TEKS UNTUK DIANALISIS -
Ketika masih tinggal di Bali beberapa tahun lalu, saya menemukan pelajaran berharga tentang puasa Ramadan. Waktu itu saya sedang berbelanja sembako di toko kelontong komplek perumahan tentara.
Tak sengaja, telinga saya menangkap percakapan seorang ibu yang sedang berbelanja dengan si pemilik toko:
"Tumben bu, belanjaannya banyak?" kata pemilik toko
"Iya nih, lagi kena jatah tuan rumah buka bersama ibu-ibu Persit Kartika," kata si ibu.
"Mana permintaan mereka banyak sekali. Harus ada kolak pisang dan kolang-kaling, kurmanya harus yang palem (entah palem apa), terus minta puding juga. Capek jadinya, ini saya masih harus keliling nyari kurma palem" lanjut si ibu dengan muka dibikin memelas, tapi nada suaranya terdengar bangga.Â
***
Puasa Manja dan Pura-pura Miskin
Ya, tanpa disadari, selama bulan Ramadhan ini, kita sering terjebak pada pola konsumerisme yang kelewat batas mengarah pada hedonisme. Apa yang tidak pernah ada di bulan Ramadan, tiba-tiba ingin kita rasakan. Ada kesan kita ingin bermanja diri, untuk merasakan apa yang selama ini belum atau jarang kita dapatkan di bulan Ramadan.

Catatan sumber
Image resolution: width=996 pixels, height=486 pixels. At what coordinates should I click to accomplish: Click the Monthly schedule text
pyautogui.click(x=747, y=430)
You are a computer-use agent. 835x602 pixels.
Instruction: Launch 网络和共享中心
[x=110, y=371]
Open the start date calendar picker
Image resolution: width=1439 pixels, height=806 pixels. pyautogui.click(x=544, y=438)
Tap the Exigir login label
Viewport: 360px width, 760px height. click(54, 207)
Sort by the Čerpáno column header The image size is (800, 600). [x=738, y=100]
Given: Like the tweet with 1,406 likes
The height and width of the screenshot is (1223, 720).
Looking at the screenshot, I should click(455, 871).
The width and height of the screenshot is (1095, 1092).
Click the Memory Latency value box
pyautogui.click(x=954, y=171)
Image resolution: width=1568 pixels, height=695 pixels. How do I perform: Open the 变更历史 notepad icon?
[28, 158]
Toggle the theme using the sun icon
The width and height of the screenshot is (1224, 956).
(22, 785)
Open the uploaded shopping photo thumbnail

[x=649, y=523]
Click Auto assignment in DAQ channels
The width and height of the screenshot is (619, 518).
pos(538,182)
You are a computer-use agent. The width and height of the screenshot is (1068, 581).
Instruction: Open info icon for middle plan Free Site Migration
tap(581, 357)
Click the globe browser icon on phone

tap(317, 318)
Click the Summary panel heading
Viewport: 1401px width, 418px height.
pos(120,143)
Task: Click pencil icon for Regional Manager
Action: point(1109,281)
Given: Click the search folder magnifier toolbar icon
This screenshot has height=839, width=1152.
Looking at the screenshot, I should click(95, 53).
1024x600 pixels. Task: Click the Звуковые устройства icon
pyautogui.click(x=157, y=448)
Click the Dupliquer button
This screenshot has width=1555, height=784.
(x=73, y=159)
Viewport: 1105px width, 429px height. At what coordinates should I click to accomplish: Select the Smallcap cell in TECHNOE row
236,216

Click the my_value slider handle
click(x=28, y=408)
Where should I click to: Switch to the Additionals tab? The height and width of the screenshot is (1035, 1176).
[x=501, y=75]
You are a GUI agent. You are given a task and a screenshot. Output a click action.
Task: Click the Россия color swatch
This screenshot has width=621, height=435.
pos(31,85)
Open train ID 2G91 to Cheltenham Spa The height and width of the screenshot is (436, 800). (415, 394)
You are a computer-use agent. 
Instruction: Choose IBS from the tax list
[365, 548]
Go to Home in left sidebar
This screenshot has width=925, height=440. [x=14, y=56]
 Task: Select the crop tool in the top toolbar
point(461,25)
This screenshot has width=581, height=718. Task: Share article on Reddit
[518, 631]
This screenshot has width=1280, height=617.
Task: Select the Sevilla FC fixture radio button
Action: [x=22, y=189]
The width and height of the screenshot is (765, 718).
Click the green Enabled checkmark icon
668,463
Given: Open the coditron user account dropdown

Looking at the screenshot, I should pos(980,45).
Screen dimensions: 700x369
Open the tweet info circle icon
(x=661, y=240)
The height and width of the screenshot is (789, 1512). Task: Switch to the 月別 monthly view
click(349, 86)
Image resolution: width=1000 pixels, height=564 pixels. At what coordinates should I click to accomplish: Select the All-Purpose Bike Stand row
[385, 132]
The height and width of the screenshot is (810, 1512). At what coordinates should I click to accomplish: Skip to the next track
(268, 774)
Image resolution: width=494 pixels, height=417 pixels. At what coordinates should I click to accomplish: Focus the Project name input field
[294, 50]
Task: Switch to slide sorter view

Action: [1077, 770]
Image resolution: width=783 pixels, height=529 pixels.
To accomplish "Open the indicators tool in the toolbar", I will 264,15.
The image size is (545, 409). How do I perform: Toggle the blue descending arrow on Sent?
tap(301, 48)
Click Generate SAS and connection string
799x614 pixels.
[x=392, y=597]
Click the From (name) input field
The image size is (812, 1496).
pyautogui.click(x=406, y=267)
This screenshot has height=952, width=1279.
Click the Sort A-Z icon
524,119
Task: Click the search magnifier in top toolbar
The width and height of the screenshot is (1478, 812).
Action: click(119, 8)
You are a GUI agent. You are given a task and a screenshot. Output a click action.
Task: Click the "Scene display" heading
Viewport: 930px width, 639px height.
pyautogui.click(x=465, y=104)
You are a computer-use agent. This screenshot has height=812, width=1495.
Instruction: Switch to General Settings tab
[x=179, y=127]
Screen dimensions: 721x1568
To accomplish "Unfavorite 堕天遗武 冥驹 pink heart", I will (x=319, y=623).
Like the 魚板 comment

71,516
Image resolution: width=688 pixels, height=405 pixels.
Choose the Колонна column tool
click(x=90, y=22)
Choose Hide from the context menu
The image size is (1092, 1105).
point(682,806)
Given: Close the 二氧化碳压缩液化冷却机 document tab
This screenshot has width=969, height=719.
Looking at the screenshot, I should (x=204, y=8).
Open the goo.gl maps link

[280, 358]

UJI PEMAHAMAN -
1 - Ringkaslah tulisan tentang puasa Ramadan di atas dalam dua kalimat.
2 - Salin bagian tulisan tentang puasa Ramadan di atas dari "Tak sengaja, telinga" sampai "kata si ibu.", kedua bagian itu ikut disalin.
3 - Teruskan tulisan tentang puasa Ramadan di atas, dimulai setelah kalimat terakhirnya.

KUNCI JAWABAN -
1 - Saat tinggal di Bali beberapa tahun lalu, penulis tak sengaja mendengar seorang ibu di toko kelontong komplek perumahan tentara bercerita bahwa ia kebagian jadi tuan rumah buka bersama ibu-ibu Persit Kartika, dengan banyak permintaan seperti kolak, kurma palem, dan puding. Dari situ penulis menilai bahwa selama Ramadan kita sering terjebak konsumerisme berlebihan yang mengarah pada hedonisme, ingin merasakan apa yang biasanya tidak ada di bulan itu.

2 -
Tak sengaja, telinga saya menangkap percakapan seorang ibu yang sedang berbelanja dengan si pemilik toko:
"Tumben bu, belanjaannya banyak?" kata pemilik toko
"Iya nih, lagi kena jatah tuan rumah buka bersama ibu-ibu Persit Kartika," kata si ibu.

3 -
Saya sendiri sering merasa tidak nyaman saat diundang buka bersama (bukber). Baik acara bukber itu diadakan kantor atau bersama teman. Nurani saya selalu memberontak sewaktu melihat begitu banyak makanan yang tersisa.
Saya juga sering merasa malu sendiri saat melihat orang lain yang ikut buka bersama itu makan begitu lahapnya. Rasa malu itu terbentuk karena saat buka bersama, seketika saya sadar bahwa di bulan Ramadan ini ternyata kita sedang berPURA-PURA menjadi orang miskin, tanpa sedikit pun bisa menjadi seperti mereka.
Kita berbuka dengan kemewahan, sedang mereka tetap seperti apa adanya. Kita punya hari kemenangan, sedangkan mereka setiap hari merasakan kalah.
Kita hanya menjalankan perintah puasa, sedangkan mereka menjalani hidupnya dengan berpuasa. Kita hanya MENUNDA LAPAR dan memindahkan jadwal makan, sedangkan lapar ada dalam setiap tarikan nafas mereka.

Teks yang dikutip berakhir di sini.